Расчет с извозчиком, объятия с сестрой, поцелуй с невесткой.
— А где же братец? — спрашиваю я.
— Еще у всенощной; но скоро придет, вероятно, третий звон уже. Только мы обменялись этими словами, раздался благовест, унылый, унылый благовест откуда-то; не то далеко, не то близко.
— Это что же? — спрашиваю я.
— Это к «девятой песни».
В Новодевичьем монастыре, кроме трех обыкновенных звонов во время всенощной, производится, производился по крайней мере тогда, благовест еще при пении «Величит душа моя». Нигде в других местах, не говоря о приходских церквах, даже в монастырях, благовеста этого не бывает. Он отзывается дальнею древностью и тем своеобычием, которое действует всегда отрадно на человека, утомленного мертвым, фронтовым однообразием русской жизни.

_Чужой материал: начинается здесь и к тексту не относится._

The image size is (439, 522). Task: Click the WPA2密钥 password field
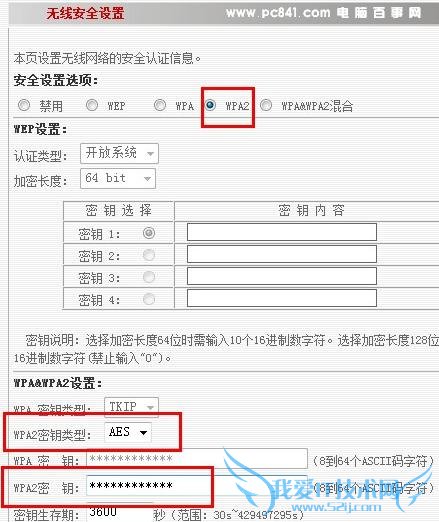(x=197, y=486)
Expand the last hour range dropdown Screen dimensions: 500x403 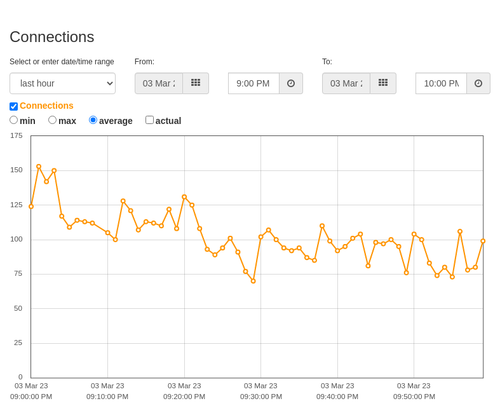tap(63, 83)
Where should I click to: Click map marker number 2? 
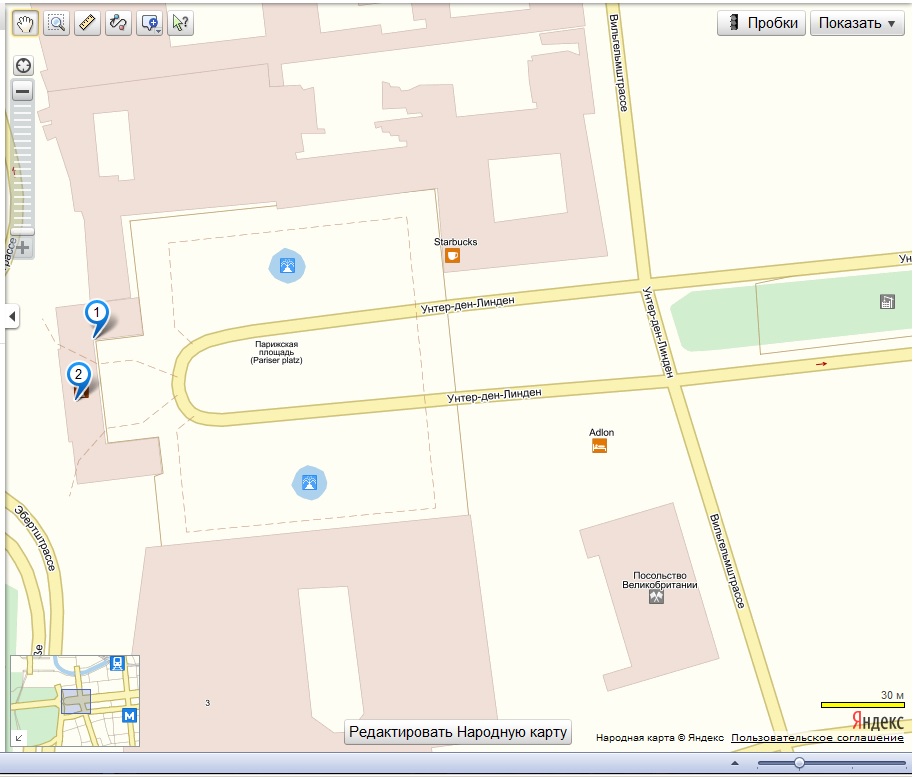pos(79,375)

Явился брат. Недолги были разговоры за ужином. Усталый, он спешил в постель, тем более что ему предстояло завтра служить две обедни да еще участвовать служением в одной с крестным ходом, особенно утомительной. Мне было объявлено, что крестного хода я встречать не буду, могу затеряться и мало увижу, но меня проведут в собор в алтарь, и я увижу архиерейское служение. Я уснул переполненный ощущениями.

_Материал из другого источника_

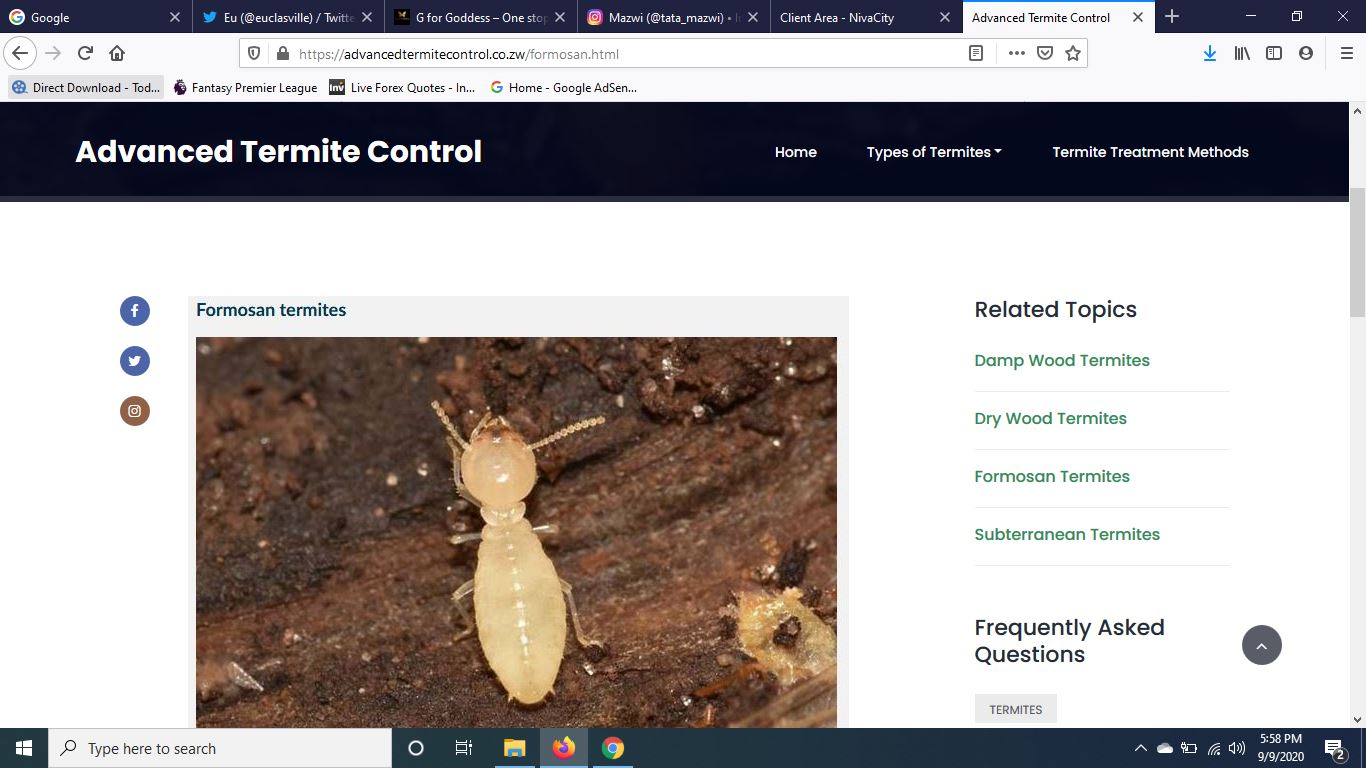Launch Chrome from the taskbar
This screenshot has width=1366, height=768.
click(613, 748)
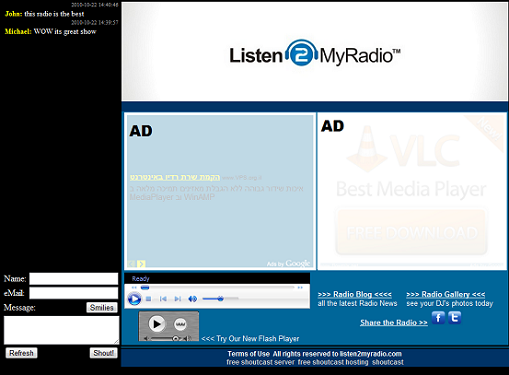Mute the player volume speaker icon

(192, 299)

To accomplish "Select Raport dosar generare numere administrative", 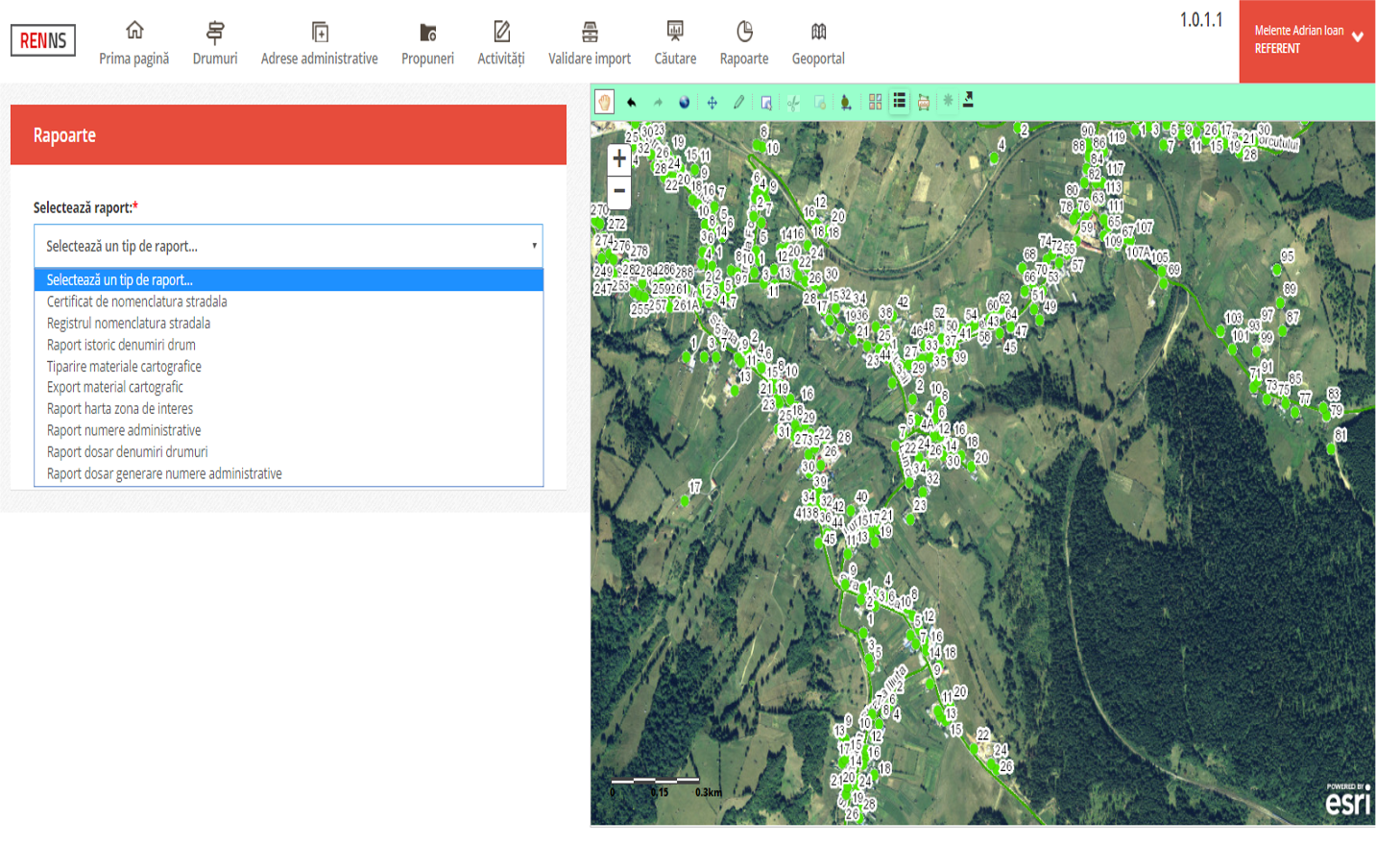I will click(x=164, y=473).
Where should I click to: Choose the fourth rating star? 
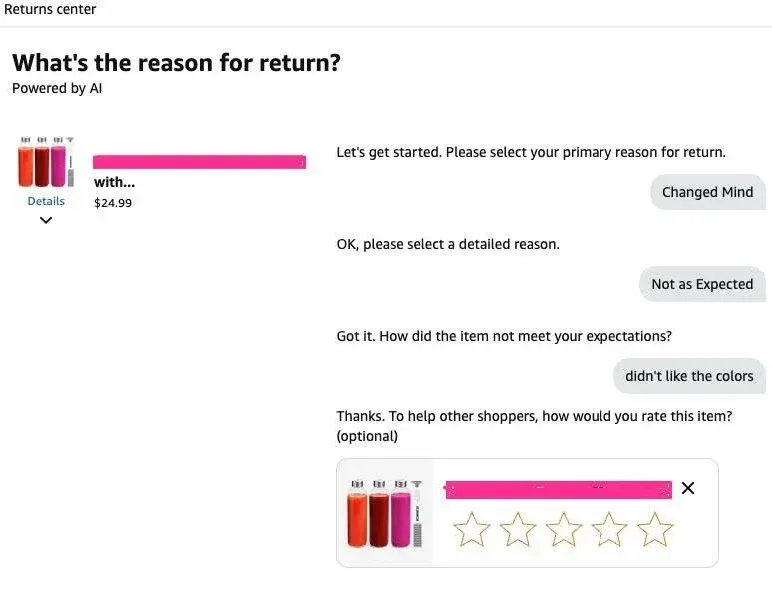tap(609, 529)
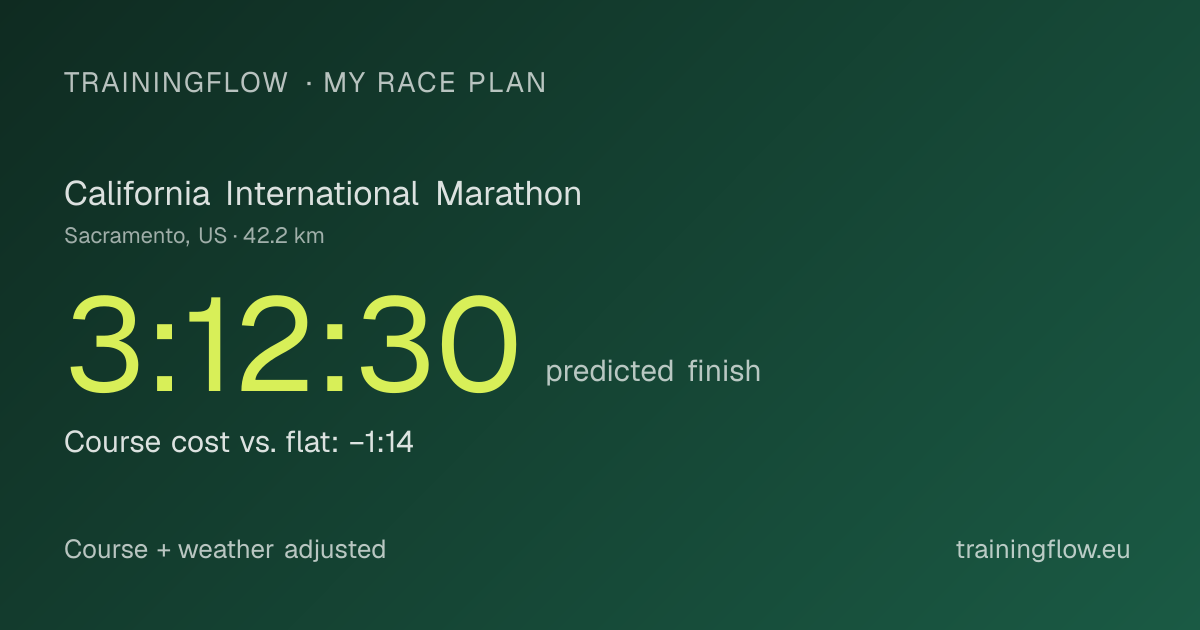
Task: Open the MY RACE PLAN heading
Action: [435, 83]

Вот маленький ручей или речонка. Купаешься в них, переходишь вброд, может быть, и плаваешь на лодчонке. Ничего другого не видал. И переносят тебя вдруг на море, сажают на корабль, горизонт теряется. Снуют плавучие громады. От одного поворота руки двигается великан, способный вместить все твое бедное селение и с людьми, и с жилищами; чувствуешь самого себя как бы выросшим в этой грандиозной обстановке, приобщенным к этому колоссу; как будто тебя самого прибыло, в тебе самом прибавилось силы и величия. Это чувство есть, бывает оно по крайней мере, и оно-то обняло меня вместе с ощущением, что «я в Москве»!